RE: Working with large RDF data

Posted by ar...@wipro.com.
Thanks Rupert,
I have few clarifications / queries which I have asked inline below.

"It should be possible to reason over the enhancement results and store all triples (including the deduced one) in Jena TDB. After that you can use SPARQL on the Jena TDB as suggested by Reto. However note that any change in the Ontology will not be reflected in the Jena TDB - as there is not truth maintenance."

Iam currently  storing RDF in a separate SDB outside Stanbol.   Is there a way this / TDB  can be stored and managed as  part of the Stanbol.?
For the problem of stale triples I could refresh entire store on change of Ontology.


"If the data does fit into memory you just store the plain RDF data, load them into an reasoning session to get the results. After that you can store the results in an other RDF store (e.g. Jena TDB) for later queries."
How do you load RDF data into a session.  I could see a way to load an Ontology into a session  but not RDF instances. 


"IMO if you need reasoning support over the whole knowledge base you should use a System that natively supports it. While the above workflows would allow to mimic such functionality it will become unpractical as the amount of data grows."
I will evaluate some other stores to be used along with Stanbol say Virtuoso , etc to see if this limitation can be overcome.


Thanking you and Regards,
Arthi

-----Original Message-----
From: Rupert Westenthaler [mailto:rupert.westenthaler@gmail.com] 
Sent: Tuesday, September 17, 2013 12:46 PM
To: dev@stanbol.apache.org
Subject: Re: Working with large RDF data

Hi

It should be possible to reason over the enhancement results and store all triples (including the deduced one) in Jena TDB. After that you can use SPARQL on the Jena TDB as suggested by Reto. However note that any change in the Ontology will not be reflected in the Jena TDB - as there is not truth maintenance.

If the data does fit into memory you just store the plain RDF data, load them into an reasoning session to get the results. After that you can store the results in an other RDF store (e.g. Jena TDB) for later queries.

IMO if you need reasoning support over the whole knowledge base you should use a System that natively supports it. While the above workflows would allow to mimic such functionality it will become unpractical as the amount of data grows.

best
Rupert




On Mon, Sep 16, 2013 at 3:29 PM, Reto Bachmann-Gmür <re...@wymiwyg.com> wrote:
> Why in memory? TDB based clerezza store is quite efficient, so why not 
> add the data to such a graph?
>
> reto
>
>
> On Sat, Sep 14, 2013 at 9:14 AM, <ar...@wipro.com> wrote:
>
>> Thanks a lot Rupert
>> If the RDF data is smaller ( can fit into memory ) is there a way we 
>> can import into Stanbol and do a joint search across the enhancements 
>> from unstructured text as well as the imported RDF data.

MATERIAL PROVIDED:
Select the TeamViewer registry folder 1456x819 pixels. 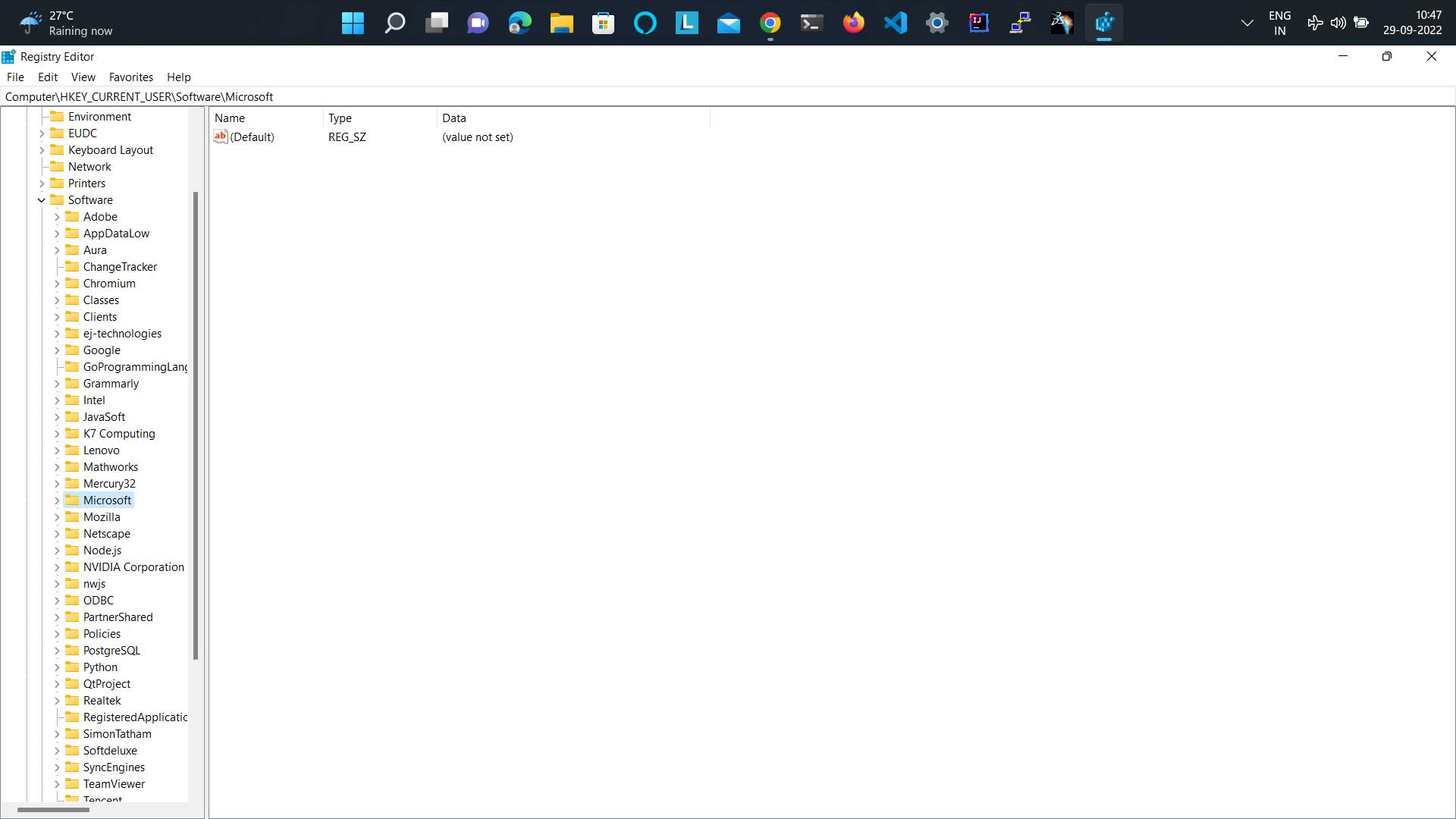[114, 783]
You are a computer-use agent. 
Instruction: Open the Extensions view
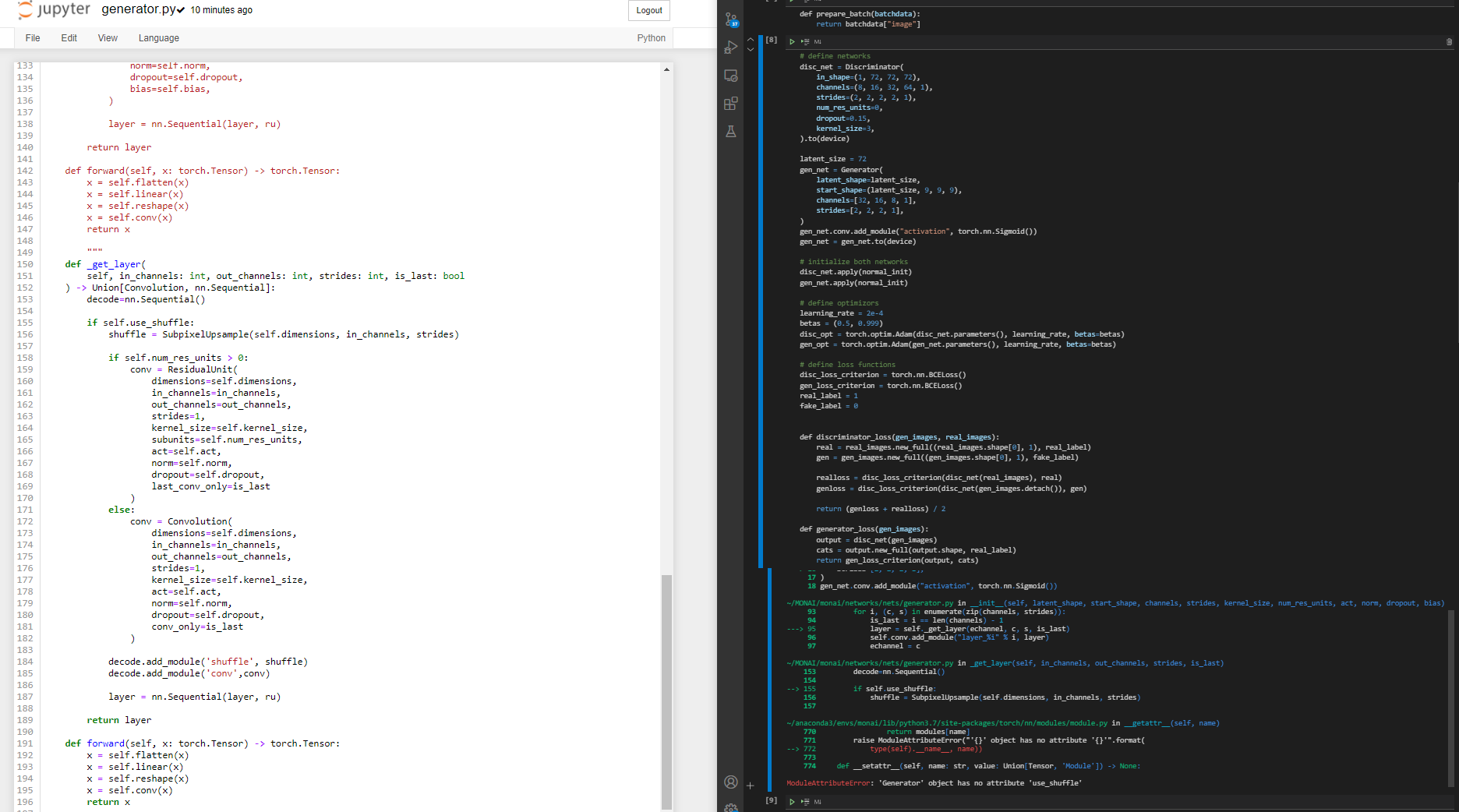(731, 103)
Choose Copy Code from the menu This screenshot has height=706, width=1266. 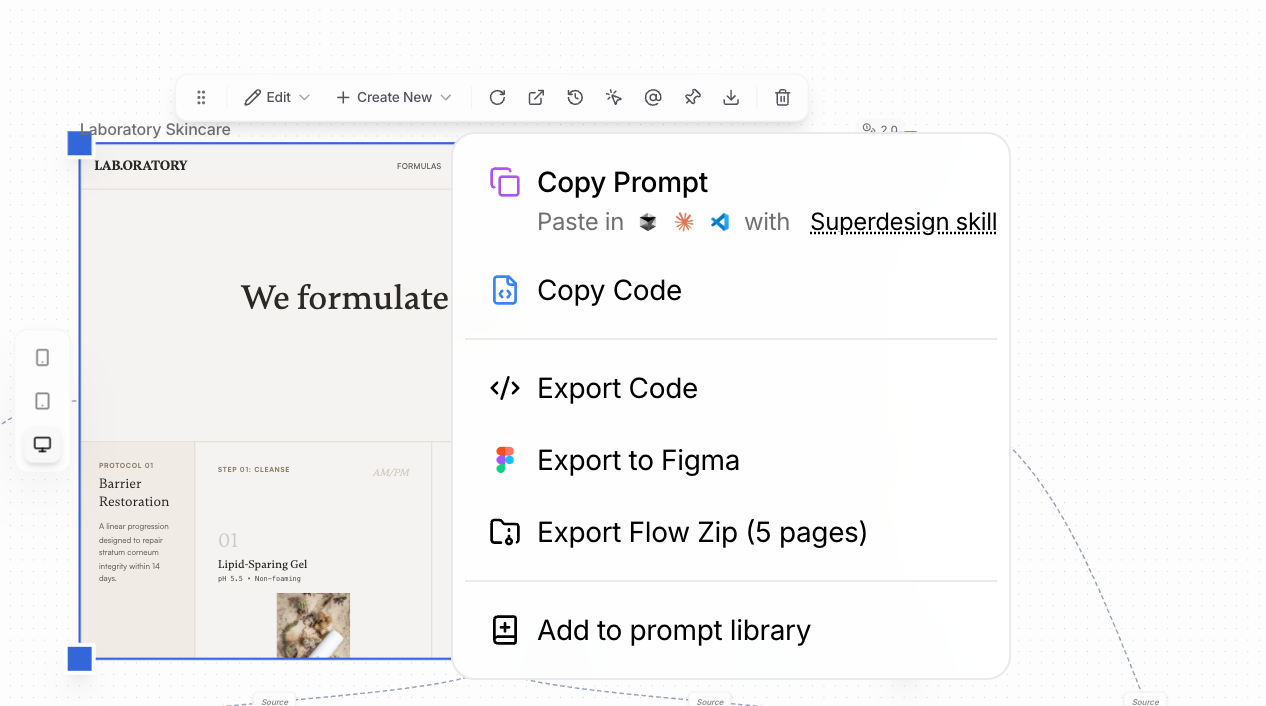pos(609,290)
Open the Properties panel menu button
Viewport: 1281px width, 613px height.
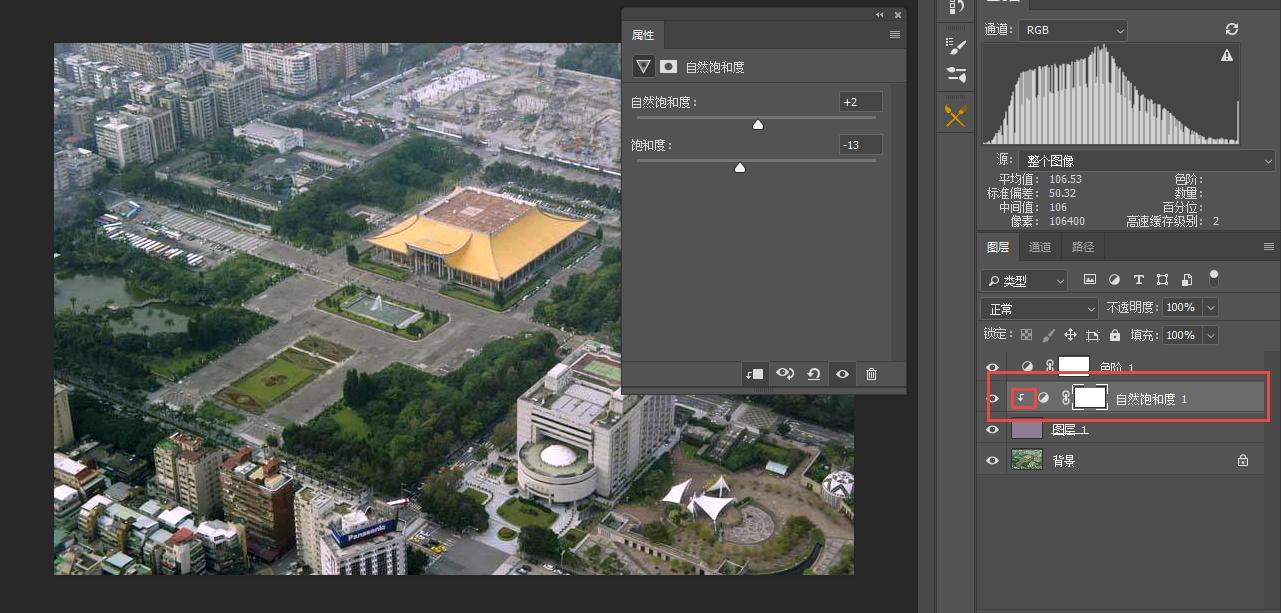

TASKS TO CARRY OUT:
(1) Rewrite the rows that run from the line containing "Open the Properties panel menu button" through the end of the rows, changing "Properties" to "Layers" and leaving everything else as it is. Omit the pictures.
(2) Continue the email thread about working with large RDF data in Stanbol from the point where it stops.

ANSWERS BELOW:
(1)
Open the Layers panel menu button
Viewport: 1281px width, 613px height.

(2)
>> If yes would this import be permanent or needs to be repeated each time.
>>
>>
>> Thanks and Rgds,
>> Arthi
>>
>>
>> -----Original Message-----
>> From: Rupert Westenthaler [mailto:rupert.westenthaler@gmail.com]
>> Sent: Saturday, September 14, 2013 12:40 PM
>> To: dev@stanbol.apache.org
>> Subject: Re: Working with large RDF data
>>
>> Hi Arthi
>>
>> AFAIK the reasoning and rule components of Apache Stanbol are 
>> intended to be used in "Sessions". They are not intended to be used 
>> on a whole knowledge base. A typical use case could be validating RDF 
>> data retrieved from a remote Server (e.g. Linked Data) against some validation rules.
>> Rewriting RDF generated by the Enhancer (Refactor
>> Engine) ...
>>
>> Applying Rules and Reasoning on a whole knowledge base (RDF data that 
>> do not fit in-memory) is not a typical use case.
>>
>> Based on your problem description you might want to have a look onto
>>
>> * Apache Marmotta and the Kiwi Triple Store
>> (http://marmotta.incubator.apache.org/kiwi/introduction.html): This 
>> is a Sesame Sail implementation that supports reasoning
>> * OWLLIM (http://www.ontotext.com/owlim): Commercial product also 
>> implementing Reasoning on top of the Sesame API.
>>
>> But I am not an export in those topics so there might be additional 
>> options I am not aware of.
>>
>> hope this helps
>> best
>> Rupert
>>
>>
>> On Fri, Sep 13, 2013 at 1:48 PM,  <ar...@wipro.com> wrote:
>> > Hi,
>> >
>> >   I have large RDF data.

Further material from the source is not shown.